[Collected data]
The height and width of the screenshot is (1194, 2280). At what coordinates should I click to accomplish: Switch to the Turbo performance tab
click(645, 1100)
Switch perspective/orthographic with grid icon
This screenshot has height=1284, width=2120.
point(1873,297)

[Task instructions]: Reproduce all of the data above, exactly and without omission.

[Result for this exercise]:
The height and width of the screenshot is (1194, 2280). At what coordinates should I click to accomplish: Switch to the Turbo performance tab
click(645, 1100)
Switch perspective/orthographic with grid icon
This screenshot has height=1284, width=2120.
point(1873,297)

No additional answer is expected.